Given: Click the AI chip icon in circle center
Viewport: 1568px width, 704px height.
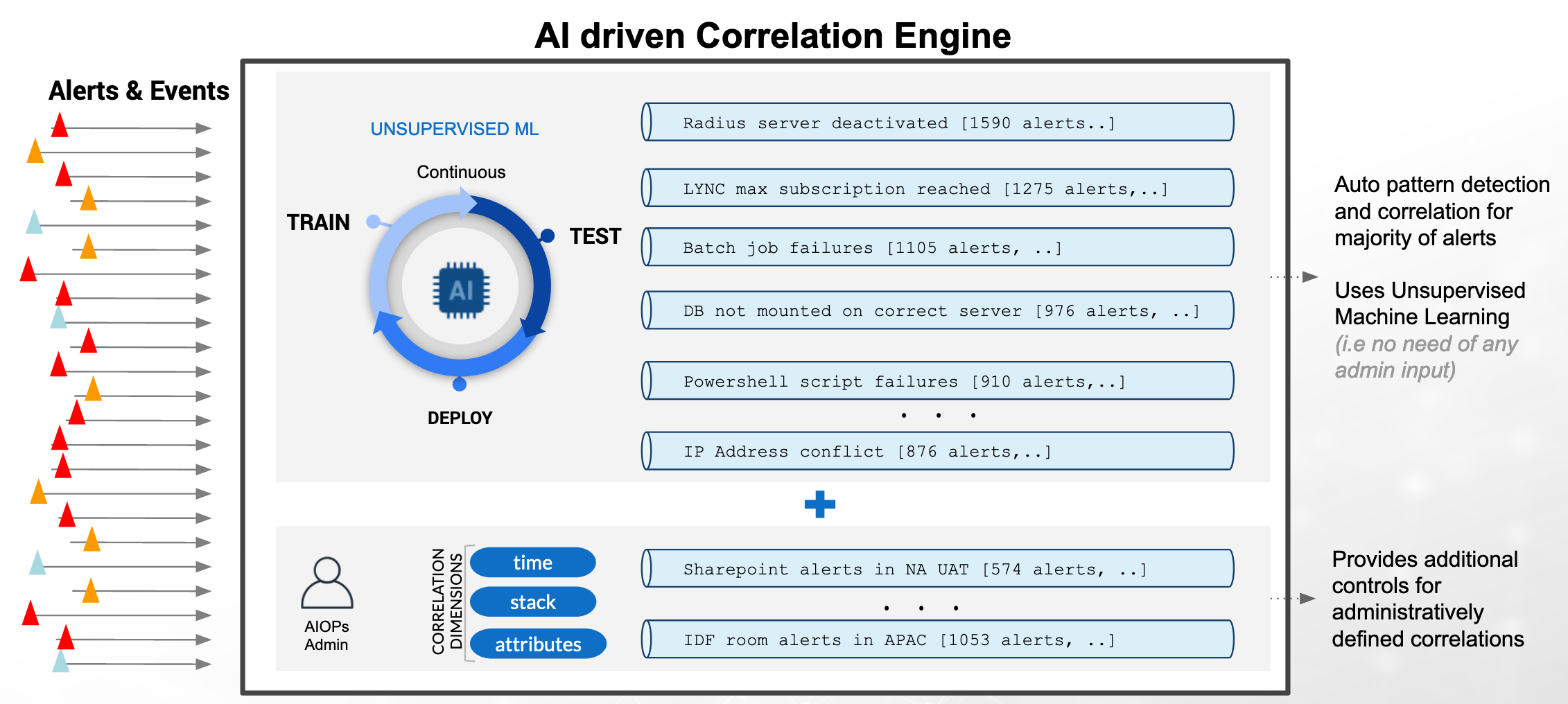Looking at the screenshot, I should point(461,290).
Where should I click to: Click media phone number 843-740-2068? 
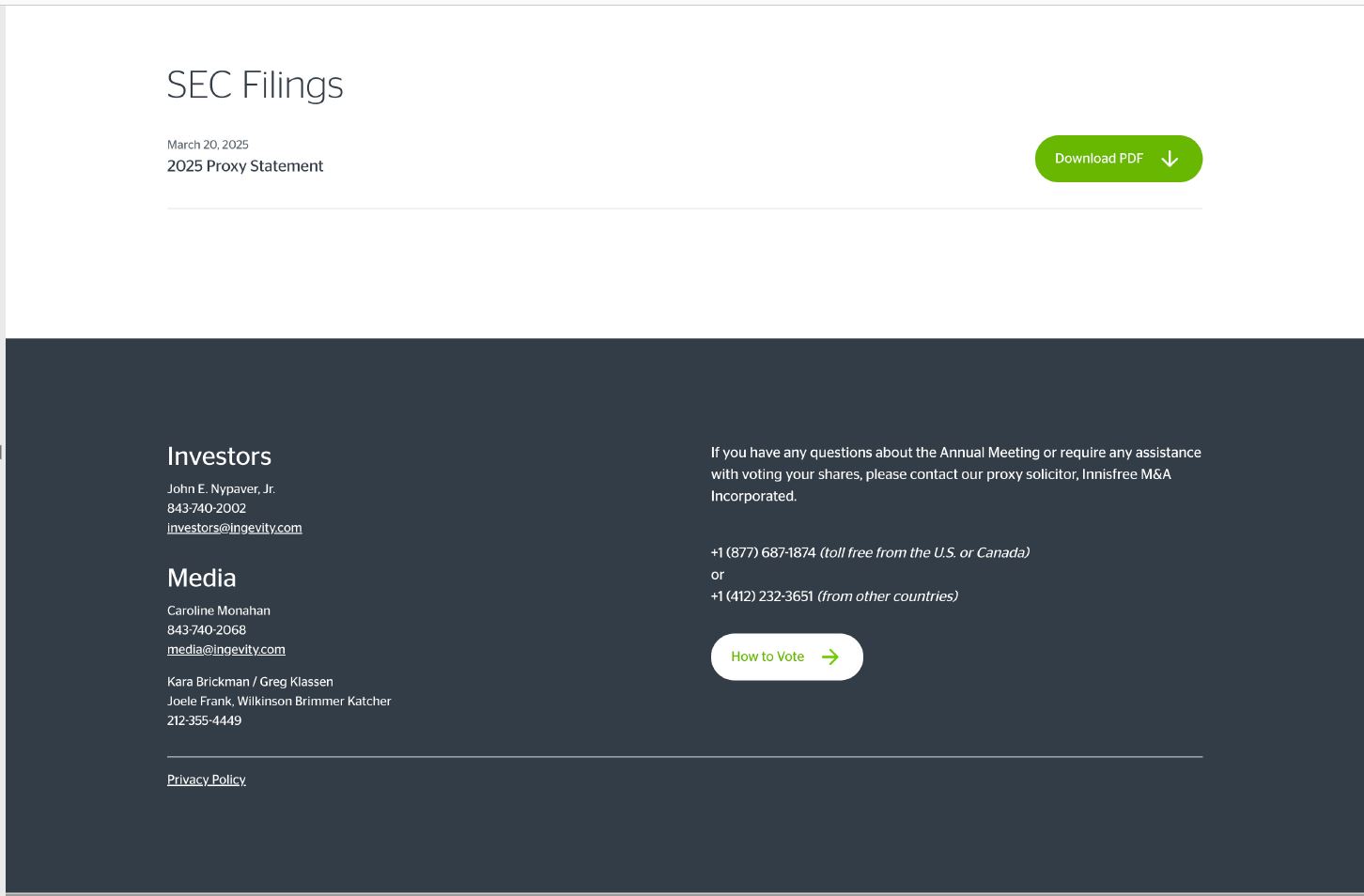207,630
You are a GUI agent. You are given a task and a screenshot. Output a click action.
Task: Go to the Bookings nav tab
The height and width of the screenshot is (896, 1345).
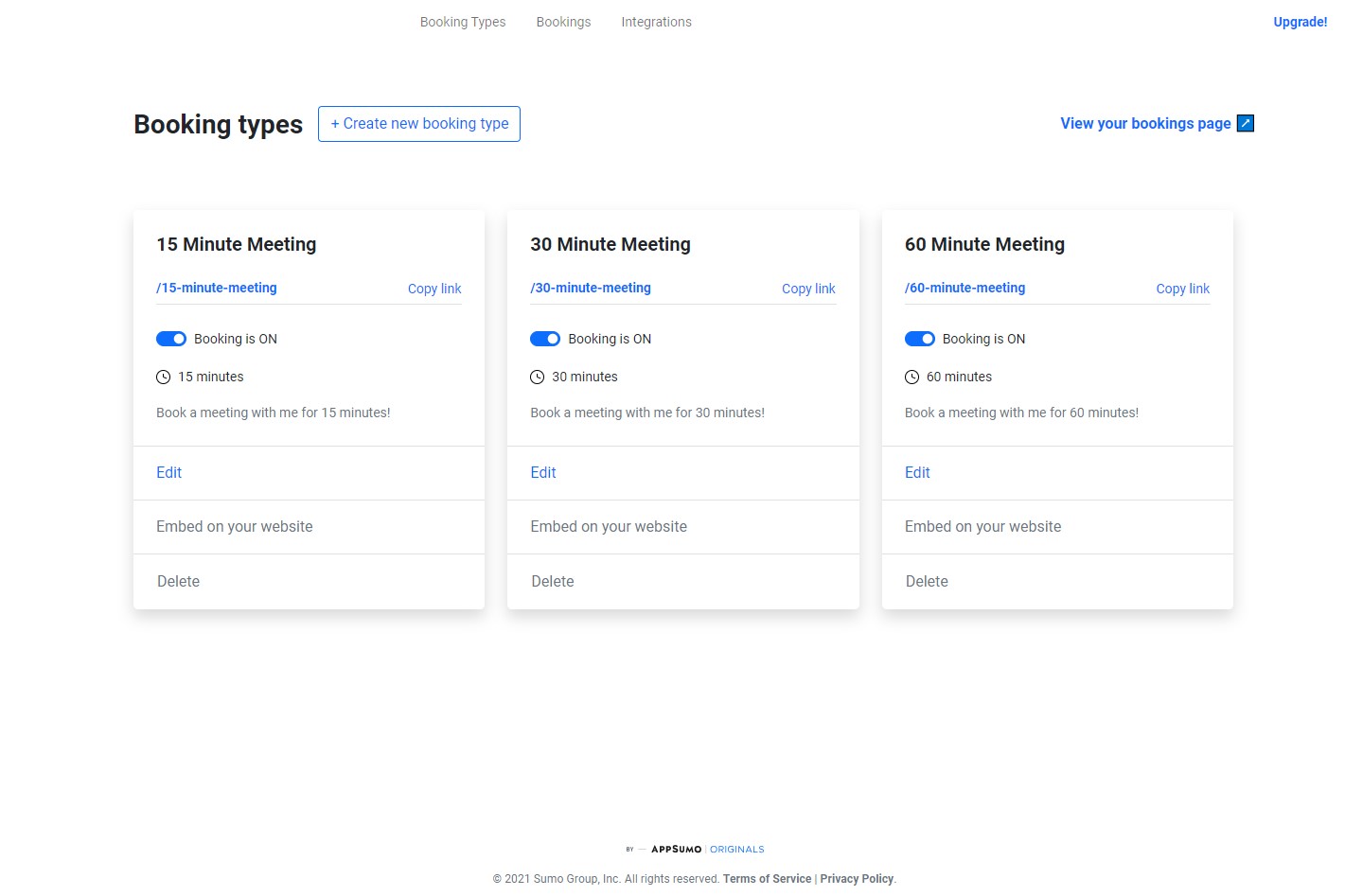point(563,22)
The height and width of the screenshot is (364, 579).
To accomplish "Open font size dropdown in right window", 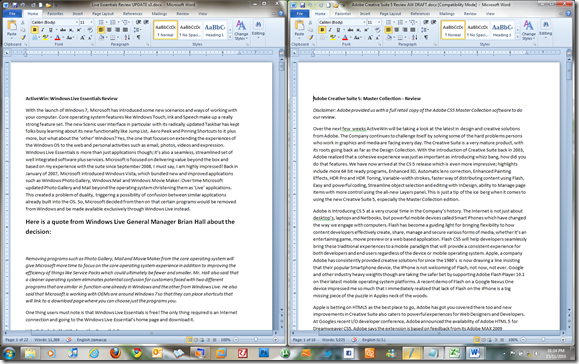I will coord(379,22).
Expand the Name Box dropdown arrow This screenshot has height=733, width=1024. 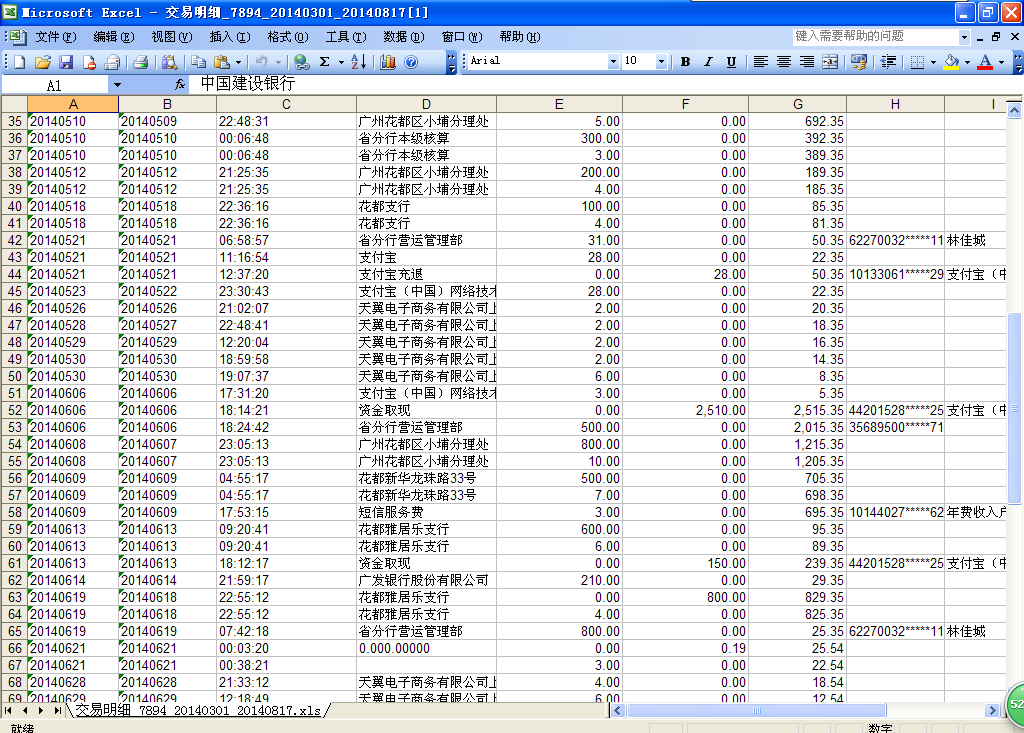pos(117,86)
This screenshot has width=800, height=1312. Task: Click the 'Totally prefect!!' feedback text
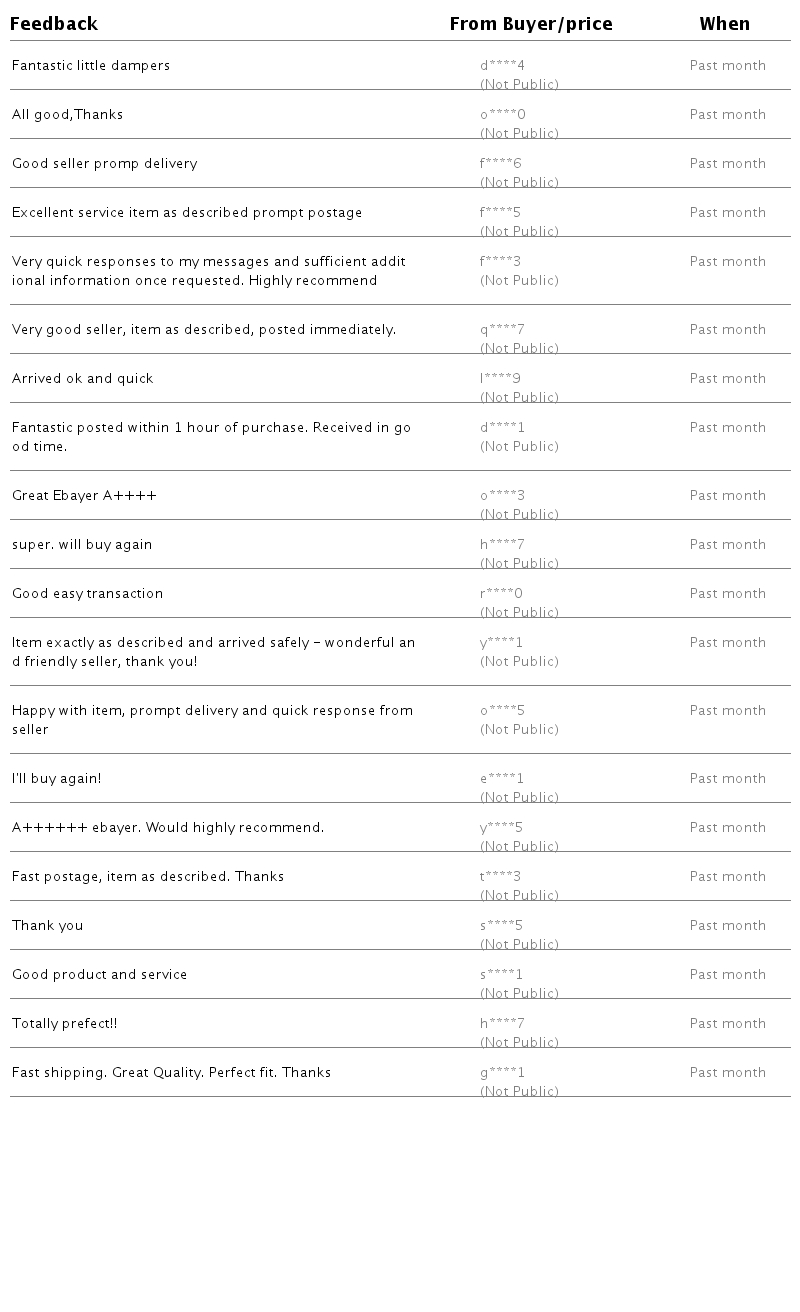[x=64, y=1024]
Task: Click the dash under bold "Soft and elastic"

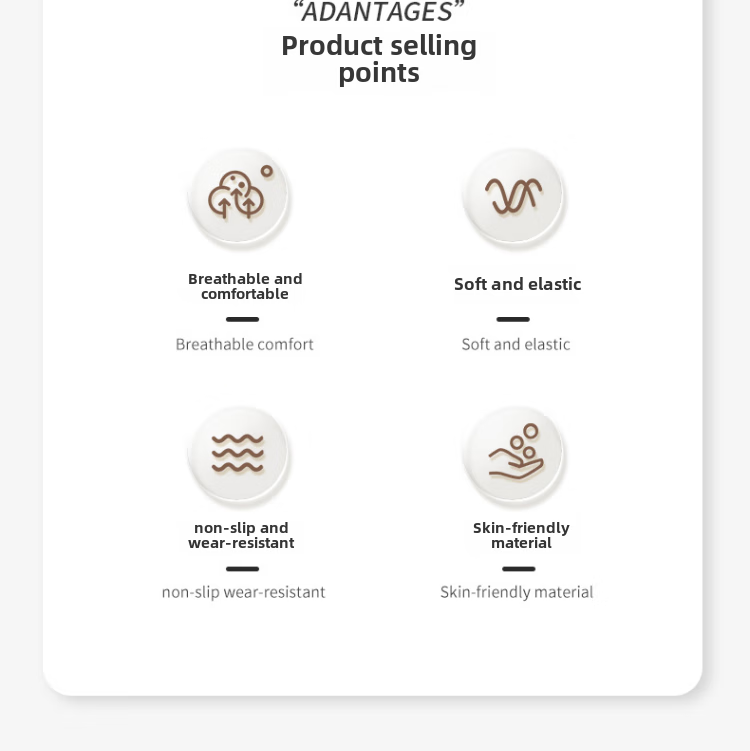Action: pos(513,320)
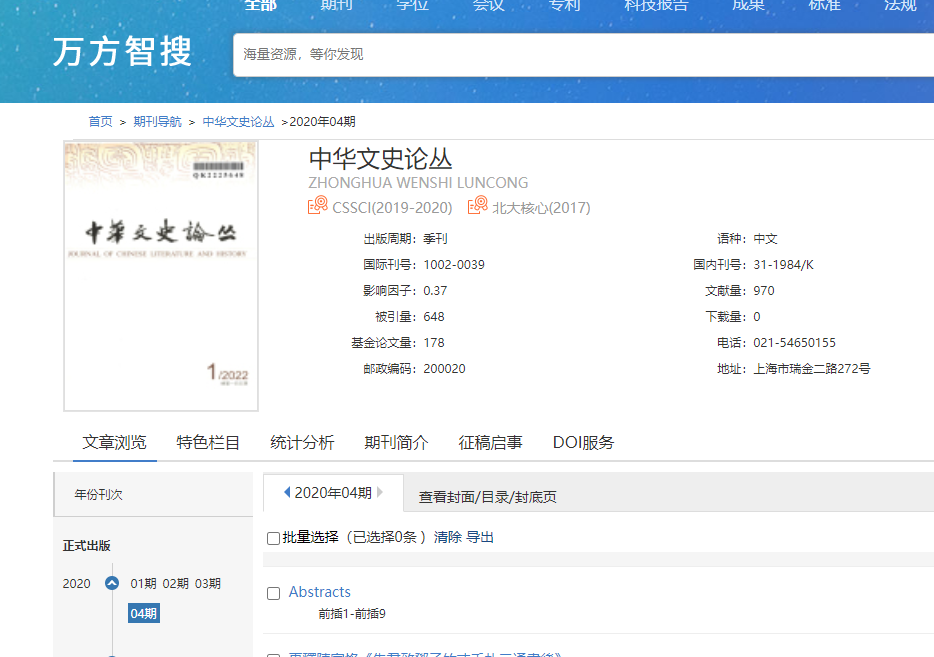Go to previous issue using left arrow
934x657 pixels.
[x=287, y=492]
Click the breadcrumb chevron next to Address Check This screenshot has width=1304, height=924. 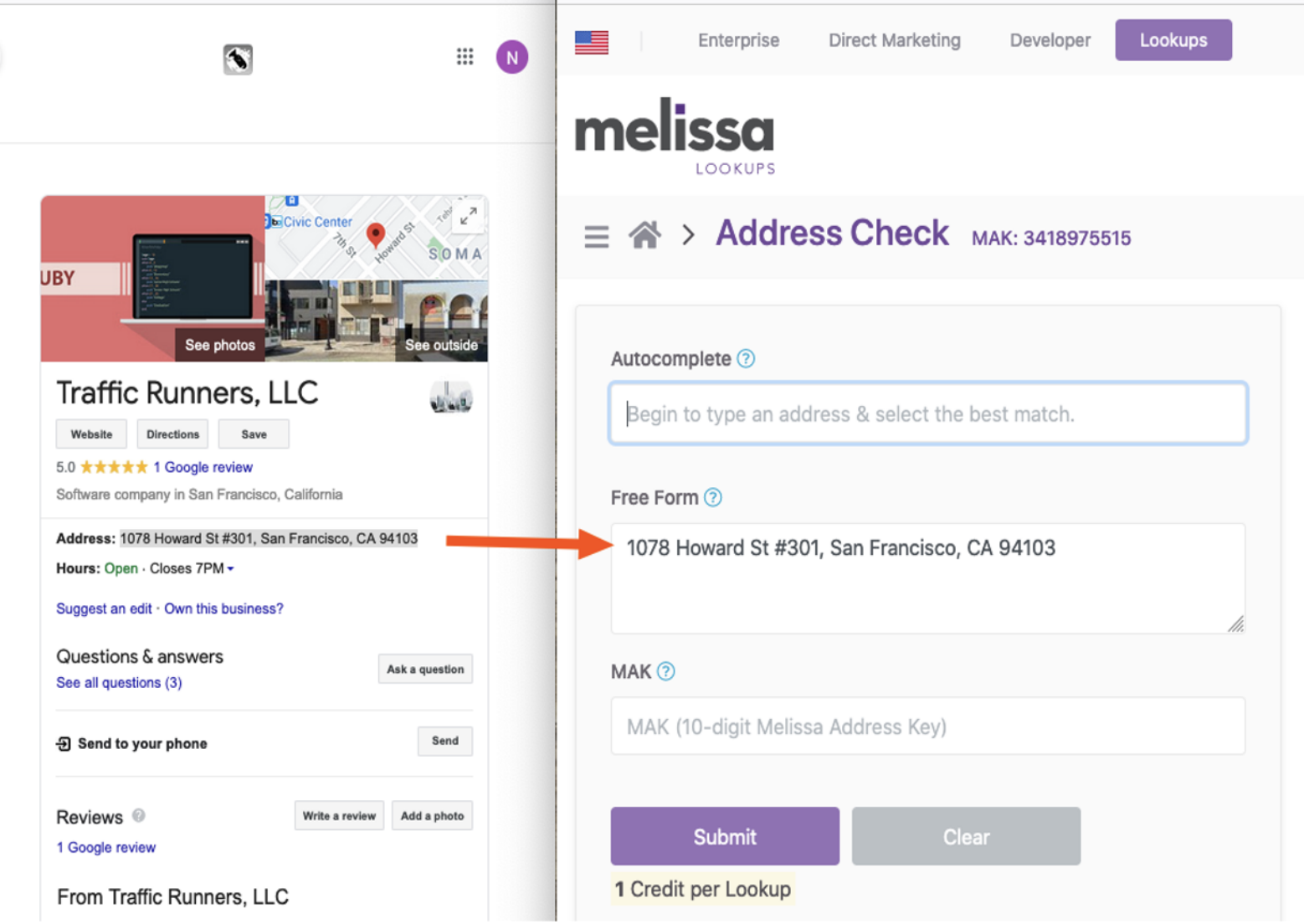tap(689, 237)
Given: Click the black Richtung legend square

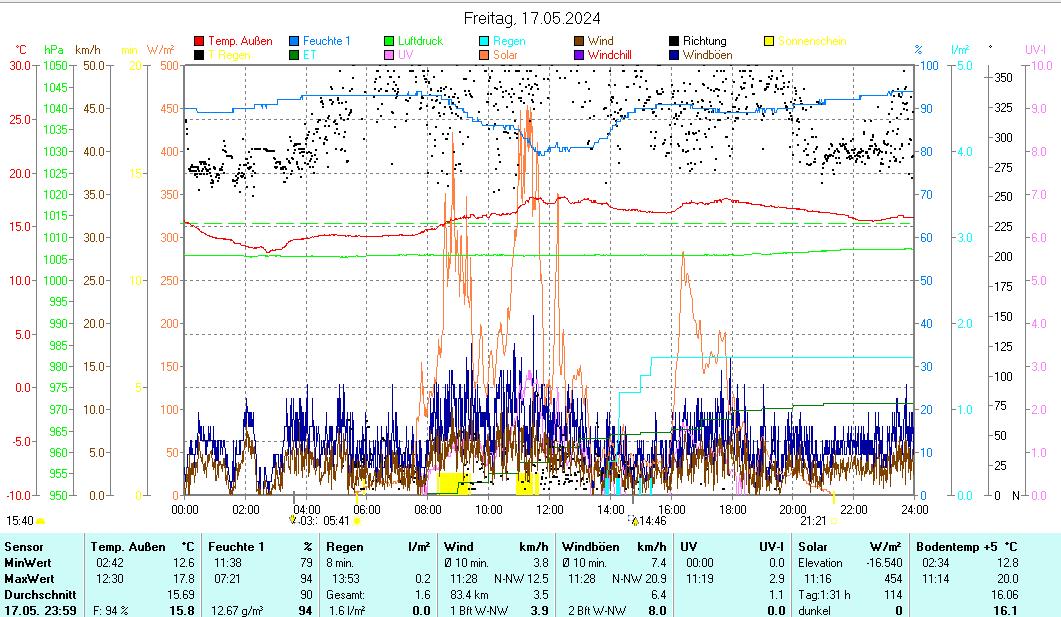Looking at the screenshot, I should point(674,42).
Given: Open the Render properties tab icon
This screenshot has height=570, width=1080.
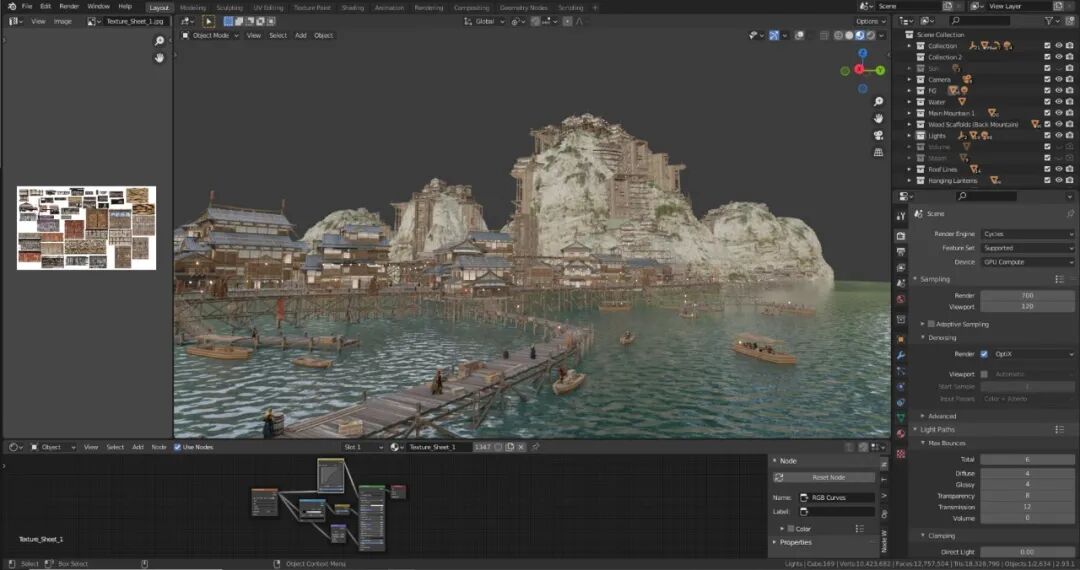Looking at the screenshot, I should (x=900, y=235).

━━━━━━━━━━━━━━━━━━━━

- What you have to do -
Only the lines of the data holding the string "icon" are wanted; copy each of them.

- Solution to this problem -
Given: Click the AI chip icon in circle center
Given: Open the Render properties tab icon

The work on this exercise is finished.